**What is required**
Keeping each line exactly as it is, output all of the records.

**Stored data**
===============
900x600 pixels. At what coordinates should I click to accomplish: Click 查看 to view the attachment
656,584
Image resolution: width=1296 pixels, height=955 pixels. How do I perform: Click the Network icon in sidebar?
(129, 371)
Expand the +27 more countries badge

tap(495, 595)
===============
**Response for this exercise**
900x600 pixels. At what coordinates should I click to accomplish: Click 查看 to view the attachment
656,584
Image resolution: width=1296 pixels, height=955 pixels. How do I perform: Click the Network icon in sidebar?
(129, 371)
Expand the +27 more countries badge

tap(495, 595)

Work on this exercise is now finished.